Her ideas are also more relevant. The Bible says nothing about the ethics of mercantile activity, industry, much less specific economic systems like capitalism. Rand does. At great length. Her books are still highly relevant (though the specifics are increasingly weird; American’s just don’t feel the significance of railroad like we used to, for instance).

And her ideas are held not only by Americans who have read her, but those who have learned of them second-hand.  Who argue that all regulation must be stopped but can’t identify the source, or who say that the only proper function of government is protecting the right to own property (a right that is not mentioned in the Constitution).
So while I think there is a place for humor in the debate of Ayn Rand, we must also be prepared to counter her ideas with other, better ideas. And if you really want to show the flaws in her thinking, counter her ideas with facts.  Facts – or, more precisely, the gulf between reality and the idealism of Rand’s followers – are like kryptonite to Ayn Rand.

So in Atlas Shrugged, the action in the story is totally divorced from reality. In my book, Atlas Stumbled, I’m going to base many of the characters are actual businesspeople from the late 1940s and early 1950s.

The one in particular is Howard Hughes. Hughes is really the closest you’re going to get to an actual Randian hero. He was this rugged individualist, communist-hating billionaire who would take wild chances with his money – and usually came out alright. He was also thin, tall, and good looking. If you’re going to look for an actual Randian hero made flesh, Hughes is the guy.

He was also a drug addict and nutjub recluse who thought that Mormons had “germ free blood” and was getting transfusions, and saved his piss and shit in jars.  But until the very end, despite his madness, he made savvy business decisions.

That kind of specificity is poison, I think, to Rand’s works. It isn’t that I’m looking for business people with exceptional flaws – but that every business leader out there is an actual human being in defiance of Rand’s idealism. Whether it is Henry Ford’s literal Nazism or Steve Jobs rejecting science to fight his cancer with herbal remedies, even brilliant businessmen are nevertheless human.  If anything, their wealth insulates them from the consequences of their actions to such an extent that their flaws are allowed to grow out of control – sometimes called “affluenza”, or the idea that wealth is very much like a mental illness that creates lack of empathy and grandiose thinking.  And all of this without even talking about how businessmen holding laissez-faire ideals are often intensely corrupt – guys like Kenneth DeLay and Bernie Madhoff, or those who orchestrated the farce at Lehman Bros. or AIG.  (I know their counter is that there has never been a perfectly capitalist system.  But that is, itself, a flaw.  A system that requires perfection to work will never work.)

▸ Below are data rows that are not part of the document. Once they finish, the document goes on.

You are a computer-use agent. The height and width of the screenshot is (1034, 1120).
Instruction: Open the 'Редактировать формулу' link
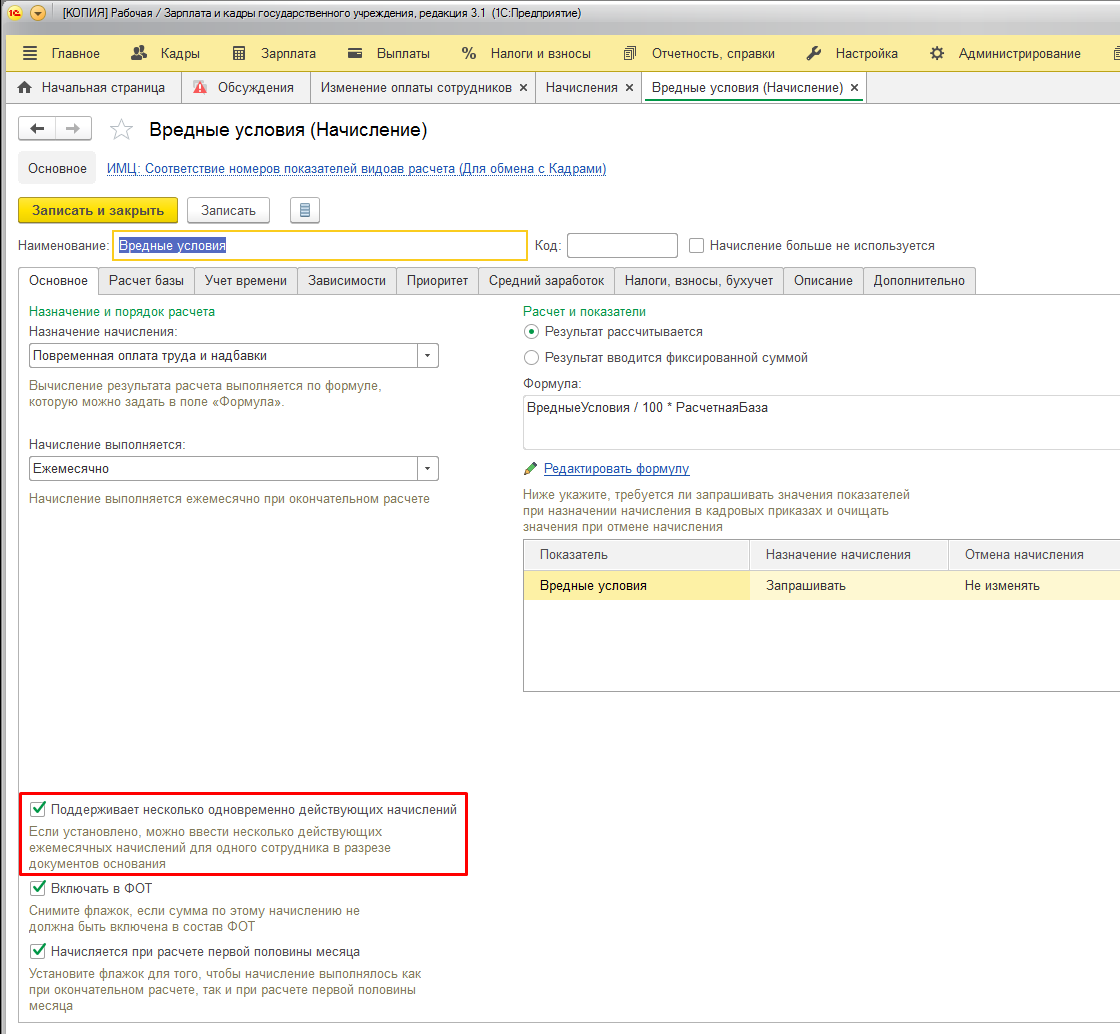(616, 469)
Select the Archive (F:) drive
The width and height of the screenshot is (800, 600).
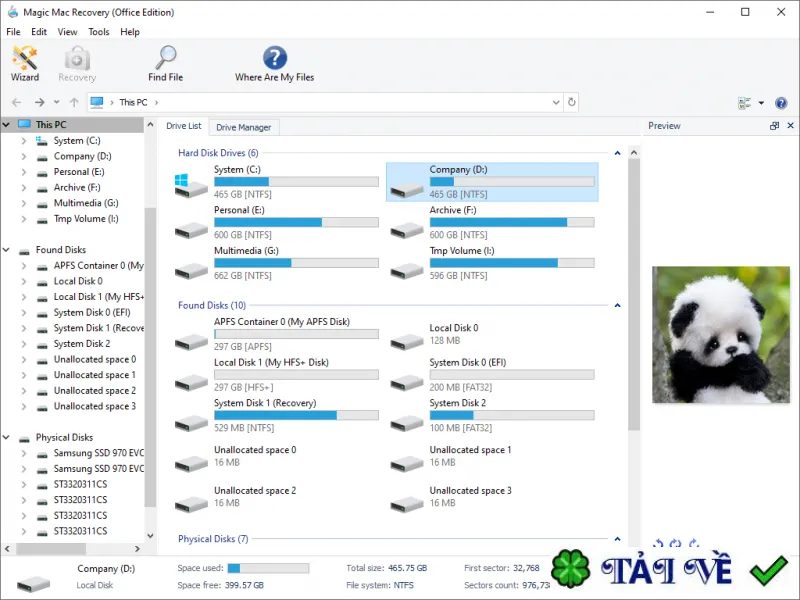tap(492, 222)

Rand’s heroic business leaders lack the human flaws, and certainly the humanity, of their non-literary kin. So Rearden is like Howard Hughes in his ambition and success, but unlike him insofar that he has none of the troubles that Hughes grappled with all his life.  To the extent that Rearden has problems, he can just discard them to live his perfect Objectivist life in a way that no human being actually can.

I believe by creating links between the real world, our world, and the highly stylized fantasy of Rand – populated only by virtuous heroes and contemptible anti-heroes, without any basis in realism or possessing any nuance – that it is possible to do real damage to Atlas Shrugged, which is the primary vector of transmission of Rand’s ideas for young people.

And the most important thing is to make it a good book. To make it a book people WANT to read, because I’m fighting an uphill battle, here.